The beginning of a new year is a blank slate of sorts. As you’ve more than likely heard or read on a Facebook post somewhere, this is the ideal time to make resolutions we may or may not stick with through the end of February. In any case, we inevitably find ourselves setting new goals and trying to make the next year better than the last, which, of course, there’s nothing wrong with. But as you’ve probably noted with people all around you and perhaps even yourself, these grand and elaborate plans of improvement often fall through once the New Year’s/Christmas high wears off.
So why does this happen? Well more often than not, the weakness lies in what we did to mentally prepare ourselves for these big risks and changes. So how do you make this year’s resolutions a success? As with everything else, it’s all in the preparation.
1. Tell people who will hold you accountable. Sure, there are going to be those people who will mock you for doing the cliché “new year, new me” thing, but those who love you will be excited to encourage you and help you stick to your goals.
2. Don’t try to do it all at once. This is the surest way to fail. You overwhelm yourself with changes in the first week because go hard or go home right? Wrong. Pace yourself. Remember there will be times when you’re not as passionate or enthusiastic about completing your goals and this is perfectly okay.
3. Set goals that are realistic for you. If your goal is to lose weight, by all means do whatever you can to get there. But if you hate the gym, don’t tell yourself you’re going to start going six days a week, because you won’t. Find alternate means of getting there in ways you are more comfortable with and more likely to stick with.
4. Don’t punish yourself. Making a year-long or however long commitment is a big deal. You’ve lived the rest of your life without these commitments, so what makes you think it will be easy this time around? There will be inevitable times you fail or slip up, but they key to success is persistence.

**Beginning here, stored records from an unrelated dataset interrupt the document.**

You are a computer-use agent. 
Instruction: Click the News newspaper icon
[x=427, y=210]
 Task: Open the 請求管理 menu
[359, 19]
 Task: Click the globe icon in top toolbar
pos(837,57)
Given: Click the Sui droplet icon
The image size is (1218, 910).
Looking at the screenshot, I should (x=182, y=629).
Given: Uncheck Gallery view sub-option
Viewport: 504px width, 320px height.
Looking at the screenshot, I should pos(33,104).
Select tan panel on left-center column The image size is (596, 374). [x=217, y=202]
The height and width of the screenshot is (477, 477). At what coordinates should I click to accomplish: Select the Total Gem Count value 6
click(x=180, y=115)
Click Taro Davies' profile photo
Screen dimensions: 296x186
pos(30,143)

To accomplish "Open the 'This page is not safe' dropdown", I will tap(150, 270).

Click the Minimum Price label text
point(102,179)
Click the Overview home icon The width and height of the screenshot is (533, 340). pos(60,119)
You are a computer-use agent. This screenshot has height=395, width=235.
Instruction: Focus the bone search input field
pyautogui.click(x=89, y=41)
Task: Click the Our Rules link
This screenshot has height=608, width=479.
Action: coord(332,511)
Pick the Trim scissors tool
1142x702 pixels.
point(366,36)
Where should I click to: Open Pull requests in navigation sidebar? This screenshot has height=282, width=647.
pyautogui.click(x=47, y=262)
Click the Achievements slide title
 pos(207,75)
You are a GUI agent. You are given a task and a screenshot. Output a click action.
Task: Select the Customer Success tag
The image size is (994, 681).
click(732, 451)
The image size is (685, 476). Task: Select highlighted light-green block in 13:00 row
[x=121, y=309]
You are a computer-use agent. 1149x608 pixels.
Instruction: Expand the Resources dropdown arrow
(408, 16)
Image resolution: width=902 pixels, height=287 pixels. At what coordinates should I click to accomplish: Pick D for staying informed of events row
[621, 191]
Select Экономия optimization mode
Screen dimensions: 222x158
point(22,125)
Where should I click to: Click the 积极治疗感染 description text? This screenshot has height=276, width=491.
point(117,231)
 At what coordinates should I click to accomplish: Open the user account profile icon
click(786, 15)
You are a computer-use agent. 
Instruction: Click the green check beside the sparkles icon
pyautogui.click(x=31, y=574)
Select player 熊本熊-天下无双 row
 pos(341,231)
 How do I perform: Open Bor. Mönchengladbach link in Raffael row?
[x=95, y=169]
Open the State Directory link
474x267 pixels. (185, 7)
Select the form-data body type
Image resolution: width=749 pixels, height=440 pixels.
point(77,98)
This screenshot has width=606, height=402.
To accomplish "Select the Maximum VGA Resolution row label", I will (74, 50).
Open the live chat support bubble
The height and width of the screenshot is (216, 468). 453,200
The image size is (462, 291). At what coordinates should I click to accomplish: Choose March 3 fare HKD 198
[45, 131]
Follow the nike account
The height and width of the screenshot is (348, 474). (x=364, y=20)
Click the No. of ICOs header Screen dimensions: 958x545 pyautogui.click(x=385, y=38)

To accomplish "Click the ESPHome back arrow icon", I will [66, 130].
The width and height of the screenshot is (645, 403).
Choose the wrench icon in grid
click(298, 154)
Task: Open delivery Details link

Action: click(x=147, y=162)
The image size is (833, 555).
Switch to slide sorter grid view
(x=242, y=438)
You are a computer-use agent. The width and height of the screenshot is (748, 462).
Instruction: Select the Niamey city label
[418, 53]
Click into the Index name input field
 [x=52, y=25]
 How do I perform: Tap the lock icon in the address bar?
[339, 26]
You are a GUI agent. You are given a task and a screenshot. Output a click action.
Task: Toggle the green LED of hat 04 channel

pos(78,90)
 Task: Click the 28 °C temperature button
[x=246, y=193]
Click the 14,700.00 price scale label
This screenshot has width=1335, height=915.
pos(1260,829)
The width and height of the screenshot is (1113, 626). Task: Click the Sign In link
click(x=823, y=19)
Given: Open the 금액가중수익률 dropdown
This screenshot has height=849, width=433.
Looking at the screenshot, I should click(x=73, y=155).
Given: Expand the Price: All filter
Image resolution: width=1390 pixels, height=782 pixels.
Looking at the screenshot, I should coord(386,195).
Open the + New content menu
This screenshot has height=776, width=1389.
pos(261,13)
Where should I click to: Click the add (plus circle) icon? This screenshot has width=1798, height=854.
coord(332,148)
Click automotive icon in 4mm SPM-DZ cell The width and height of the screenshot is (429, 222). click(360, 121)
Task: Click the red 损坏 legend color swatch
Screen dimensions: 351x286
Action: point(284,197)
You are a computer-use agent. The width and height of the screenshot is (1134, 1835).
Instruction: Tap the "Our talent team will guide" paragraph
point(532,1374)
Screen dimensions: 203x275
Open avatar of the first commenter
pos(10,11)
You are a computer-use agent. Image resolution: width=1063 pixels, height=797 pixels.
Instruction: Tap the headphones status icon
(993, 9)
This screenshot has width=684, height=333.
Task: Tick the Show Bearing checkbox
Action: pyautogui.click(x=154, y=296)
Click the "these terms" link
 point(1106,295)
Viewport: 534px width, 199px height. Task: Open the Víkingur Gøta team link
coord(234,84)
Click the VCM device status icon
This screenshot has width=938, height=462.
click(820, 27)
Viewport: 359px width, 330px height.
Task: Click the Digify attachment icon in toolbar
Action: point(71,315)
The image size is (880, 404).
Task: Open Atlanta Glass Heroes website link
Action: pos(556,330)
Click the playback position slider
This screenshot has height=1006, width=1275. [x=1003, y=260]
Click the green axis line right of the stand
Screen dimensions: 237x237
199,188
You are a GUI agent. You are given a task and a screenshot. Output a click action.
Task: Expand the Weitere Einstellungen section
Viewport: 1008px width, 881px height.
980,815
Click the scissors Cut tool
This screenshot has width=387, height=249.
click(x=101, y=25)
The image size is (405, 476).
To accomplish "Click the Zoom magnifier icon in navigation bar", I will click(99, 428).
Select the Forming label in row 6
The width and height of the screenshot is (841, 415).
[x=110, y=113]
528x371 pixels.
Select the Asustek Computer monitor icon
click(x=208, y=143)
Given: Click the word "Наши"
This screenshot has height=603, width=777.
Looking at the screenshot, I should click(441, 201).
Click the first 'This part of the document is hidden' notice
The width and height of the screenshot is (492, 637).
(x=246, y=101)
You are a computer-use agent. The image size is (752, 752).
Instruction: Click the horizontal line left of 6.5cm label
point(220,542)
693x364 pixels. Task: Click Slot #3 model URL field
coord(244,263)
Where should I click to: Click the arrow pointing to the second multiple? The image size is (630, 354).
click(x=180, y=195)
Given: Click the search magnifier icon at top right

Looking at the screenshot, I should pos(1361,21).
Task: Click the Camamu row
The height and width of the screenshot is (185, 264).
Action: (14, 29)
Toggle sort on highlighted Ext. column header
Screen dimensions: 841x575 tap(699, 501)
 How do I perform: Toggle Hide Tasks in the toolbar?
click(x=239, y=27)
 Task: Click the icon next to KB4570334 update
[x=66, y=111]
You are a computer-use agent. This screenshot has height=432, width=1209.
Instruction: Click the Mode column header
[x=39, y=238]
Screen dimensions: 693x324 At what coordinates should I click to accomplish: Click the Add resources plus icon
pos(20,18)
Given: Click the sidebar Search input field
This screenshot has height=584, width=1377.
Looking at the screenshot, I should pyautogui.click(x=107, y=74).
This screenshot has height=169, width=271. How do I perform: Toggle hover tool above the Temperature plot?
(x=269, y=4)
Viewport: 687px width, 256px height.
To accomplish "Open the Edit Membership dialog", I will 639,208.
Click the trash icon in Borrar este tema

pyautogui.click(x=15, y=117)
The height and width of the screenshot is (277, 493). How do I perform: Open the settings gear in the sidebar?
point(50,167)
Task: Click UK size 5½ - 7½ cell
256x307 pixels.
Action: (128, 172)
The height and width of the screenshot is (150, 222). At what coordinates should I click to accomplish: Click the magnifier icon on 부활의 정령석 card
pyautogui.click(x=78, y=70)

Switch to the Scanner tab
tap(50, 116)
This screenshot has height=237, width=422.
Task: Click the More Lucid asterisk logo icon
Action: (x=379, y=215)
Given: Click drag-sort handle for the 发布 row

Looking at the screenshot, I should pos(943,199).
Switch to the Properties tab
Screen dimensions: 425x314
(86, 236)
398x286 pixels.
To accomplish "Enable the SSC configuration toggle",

5. Create smaller goals within your overarching goal. It’s easier to kill a pie one slice at a time and this can kind of be applied to life, too. If you’ve never run a marathon in your life, don’t expect to get it the first time. You begin at small and slowly and incrementally you build to where you want to be rather than trying to digest it all at once.
6. Remember there’s always next year. That probably doesn’t sound like a good mentality to begin with, but this is something we need to remind ourselves of when we fail. Not so much that we have to wait until the next New Year, but that there’s never a bad time for newfound effort. There is no ticking clock that buzzes at the end of the year to remind you that you’re a failure. You simply get up and try again.